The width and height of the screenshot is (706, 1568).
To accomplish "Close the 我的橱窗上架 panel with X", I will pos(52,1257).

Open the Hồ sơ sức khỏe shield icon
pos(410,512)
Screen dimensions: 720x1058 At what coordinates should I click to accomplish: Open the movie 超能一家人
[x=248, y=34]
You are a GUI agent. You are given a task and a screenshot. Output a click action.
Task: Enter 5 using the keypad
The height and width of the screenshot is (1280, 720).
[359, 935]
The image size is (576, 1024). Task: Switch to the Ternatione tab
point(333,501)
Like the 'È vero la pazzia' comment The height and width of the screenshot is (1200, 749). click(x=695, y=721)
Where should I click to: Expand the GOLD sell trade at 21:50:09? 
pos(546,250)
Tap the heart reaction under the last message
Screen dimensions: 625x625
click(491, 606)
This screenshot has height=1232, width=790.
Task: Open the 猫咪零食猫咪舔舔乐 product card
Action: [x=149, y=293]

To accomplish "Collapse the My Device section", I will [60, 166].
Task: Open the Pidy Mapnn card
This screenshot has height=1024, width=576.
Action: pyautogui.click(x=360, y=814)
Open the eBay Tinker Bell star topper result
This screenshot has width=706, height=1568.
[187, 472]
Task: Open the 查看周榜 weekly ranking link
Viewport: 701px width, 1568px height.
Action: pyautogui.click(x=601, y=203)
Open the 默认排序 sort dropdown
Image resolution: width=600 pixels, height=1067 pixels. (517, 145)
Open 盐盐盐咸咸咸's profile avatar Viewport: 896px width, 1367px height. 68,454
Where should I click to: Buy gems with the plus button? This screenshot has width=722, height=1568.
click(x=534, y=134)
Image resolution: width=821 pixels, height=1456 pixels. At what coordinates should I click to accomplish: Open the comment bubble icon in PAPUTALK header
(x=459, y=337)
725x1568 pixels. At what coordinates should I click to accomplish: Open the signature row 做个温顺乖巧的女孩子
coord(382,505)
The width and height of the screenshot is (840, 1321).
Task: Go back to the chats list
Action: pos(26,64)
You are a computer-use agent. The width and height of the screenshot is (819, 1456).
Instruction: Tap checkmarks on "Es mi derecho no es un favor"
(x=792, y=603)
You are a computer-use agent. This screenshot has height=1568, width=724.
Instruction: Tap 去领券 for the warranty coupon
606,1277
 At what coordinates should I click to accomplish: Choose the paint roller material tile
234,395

........

Copy the entries word for word, beginning at the line that contains "Open the Hồ sơ sức khỏe shield icon" and ending after the line that contains "Like the 'È".

Answer to this task:
Open the Hồ sơ sức khỏe shield icon
pos(410,512)
Screen dimensions: 720x1058 At what coordinates should I click to accomplish: Open the movie 超能一家人
[x=248, y=34]
You are a GUI agent. You are given a task and a screenshot. Output a click action.
Task: Enter 5 using the keypad
The height and width of the screenshot is (1280, 720).
[359, 935]
The image size is (576, 1024). Task: Switch to the Ternatione tab
point(333,501)
Like the 'È vero la pazzia' comment The height and width of the screenshot is (1200, 749). click(x=695, y=721)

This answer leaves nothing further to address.